Small spoilers from space history
Though they are far fewer in number, there are still some noticeable nods to real space history in season 3 of “For All Mankind.” Caution: Minor spoilers ahead.
- As part of a montage of news reports summarizing the years’ major events between the end of season two and the start of season three, one of the clips shows that the Rogers Commission was convened to report on the “nuclear incident at Jamestown,” the U.S. moon base. In real life, the Rogers Commission, named for chair and former Secretary of State William P. Rogers, investigated the space shuttle Challenger tragedy in 1986.
- The lead headline of the Houston Sentinel on June 16, 1987, reads “China Set to Open First Moon Base Next Month.” In reality, China was the third nation to launch its own people into space, but not until 2003. The country has since landed rovers on the moon, but its plans for a lunar base are still pegged towards the end of this decade, if not later.
- Dennis Quaid and Meg Ryan star in “Love in the Skies,” portraying astronauts Gordo and Tracy Stevens, who met their tragic end on the moon in season two. Quaid, in real life, portrayed Mercury astronaut Gordon “Gordo” Cooper in the 1983 film adaptation of “The Right Stuff.”
- The James Webb Space Telescope in our reality is the Thomas Paine Space Telescope in “For All Mankind.” Still named after a former NASA administrator, the fictional Paine died on Korean Airlines Flight 007 in season two. The Paine Space Telescope is launched on the Pathfinder space shuttle rather than European Ariane 5 as in real life.

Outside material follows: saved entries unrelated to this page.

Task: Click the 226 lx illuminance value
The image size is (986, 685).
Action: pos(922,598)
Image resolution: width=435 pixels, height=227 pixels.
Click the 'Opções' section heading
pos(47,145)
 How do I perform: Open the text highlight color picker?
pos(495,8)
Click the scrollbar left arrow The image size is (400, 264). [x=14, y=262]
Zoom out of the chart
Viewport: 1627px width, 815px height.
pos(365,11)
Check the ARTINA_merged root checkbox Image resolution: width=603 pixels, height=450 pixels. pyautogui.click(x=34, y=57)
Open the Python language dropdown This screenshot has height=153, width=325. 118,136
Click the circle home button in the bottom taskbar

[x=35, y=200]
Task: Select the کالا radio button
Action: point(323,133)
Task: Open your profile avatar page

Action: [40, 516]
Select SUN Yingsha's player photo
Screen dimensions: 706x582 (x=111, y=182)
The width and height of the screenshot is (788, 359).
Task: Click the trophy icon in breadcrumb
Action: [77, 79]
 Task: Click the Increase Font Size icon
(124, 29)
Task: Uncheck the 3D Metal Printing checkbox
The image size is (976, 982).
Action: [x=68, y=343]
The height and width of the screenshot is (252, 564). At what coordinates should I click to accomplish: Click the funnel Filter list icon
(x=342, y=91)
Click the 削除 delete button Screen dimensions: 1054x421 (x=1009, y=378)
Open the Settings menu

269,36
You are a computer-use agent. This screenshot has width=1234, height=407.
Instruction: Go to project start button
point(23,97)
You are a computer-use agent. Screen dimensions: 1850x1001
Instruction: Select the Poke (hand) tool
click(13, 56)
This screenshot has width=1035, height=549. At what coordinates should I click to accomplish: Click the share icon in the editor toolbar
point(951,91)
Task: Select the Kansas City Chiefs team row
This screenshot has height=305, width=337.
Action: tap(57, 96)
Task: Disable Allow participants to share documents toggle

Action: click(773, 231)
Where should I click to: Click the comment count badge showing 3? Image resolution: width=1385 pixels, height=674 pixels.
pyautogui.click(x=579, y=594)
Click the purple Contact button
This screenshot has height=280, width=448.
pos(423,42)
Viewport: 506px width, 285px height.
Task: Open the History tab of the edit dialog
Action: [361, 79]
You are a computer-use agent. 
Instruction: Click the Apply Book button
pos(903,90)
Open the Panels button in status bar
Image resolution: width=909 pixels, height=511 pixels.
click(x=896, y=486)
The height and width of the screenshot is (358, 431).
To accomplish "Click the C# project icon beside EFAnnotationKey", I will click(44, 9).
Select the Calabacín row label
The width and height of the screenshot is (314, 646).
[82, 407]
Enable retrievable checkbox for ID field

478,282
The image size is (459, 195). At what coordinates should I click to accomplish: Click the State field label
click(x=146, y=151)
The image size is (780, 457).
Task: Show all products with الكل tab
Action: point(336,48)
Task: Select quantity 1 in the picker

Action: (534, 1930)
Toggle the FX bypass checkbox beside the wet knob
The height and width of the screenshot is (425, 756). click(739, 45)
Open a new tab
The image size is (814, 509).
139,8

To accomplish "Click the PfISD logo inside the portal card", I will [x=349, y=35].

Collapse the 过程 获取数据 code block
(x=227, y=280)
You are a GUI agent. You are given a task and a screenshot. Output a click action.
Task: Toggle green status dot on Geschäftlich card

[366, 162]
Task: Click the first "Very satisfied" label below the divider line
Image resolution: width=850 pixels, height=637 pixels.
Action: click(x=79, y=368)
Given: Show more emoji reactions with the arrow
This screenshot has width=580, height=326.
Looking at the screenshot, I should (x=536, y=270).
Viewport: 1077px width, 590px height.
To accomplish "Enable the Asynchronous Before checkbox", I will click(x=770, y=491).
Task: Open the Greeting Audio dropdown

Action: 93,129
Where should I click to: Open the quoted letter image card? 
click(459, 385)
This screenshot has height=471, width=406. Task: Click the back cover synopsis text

- NASA’s first crewed mission to Mars is named “Sojourner 1.” The real space agency called its first robotic Mars rover the same name as a tribute to the late Sojourner Truth, an abolitionist and women’s rights activist. The Sojourner rover was part of the 1997 Mars Pathfinder mission.
- The design of the Polaris space hotel includes a truss and solar arrays that resemble the backbone and wings of the International Space Station.
- Actress Wrenn Schmidt, who plays Johnson Space Center director Margo Madison, told collectSPACE that she styled some of her performance after a real NASA leader. “We work with a couple of great technical consultants named Denise and Mike Okuda and they told me about a book called ‘The Astronaut Maker.’ It’s about George Abbey, who, outside of NASA, is to most people pretty much unknown.”
“He was kind of an interesting person to research because he was a very polarizing figure,” said Schmidt. “Some people loved him, and some people hated him, and so I thought he was really interesting to read about when I was thinking about season three.”
- The Enterprise, a flight-worthy version of the prototype space shuttle orbiter from reality, is still flying at the start of season three, having just completed an orbital repair of the Paine space telescope.
- NASA’s Mission Control Center in Houston has replaced its Apollo-era CRT displays with flat screen monitors. The real flight control rooms made the same switchover beginning in 2006.
- NERVA, or Nuclear Engine for Rocket Vehicle Application, was a joint effort by the Atomic Energy Commission and NASA to develop a propulsion solution for a mission to Mars, a lunar base and sending probes to the outer planets. It was canceled before it could ever be used in 1973. In the “For All Mankind” timeline, it is still under development and being test fired at the Jamestown moon base.
The 10-episode third season of “For All Mankind” (opens in new tab) debuts globally with the first episode on Friday (June 10), followed by one new episode weekly on Apple TV Plus.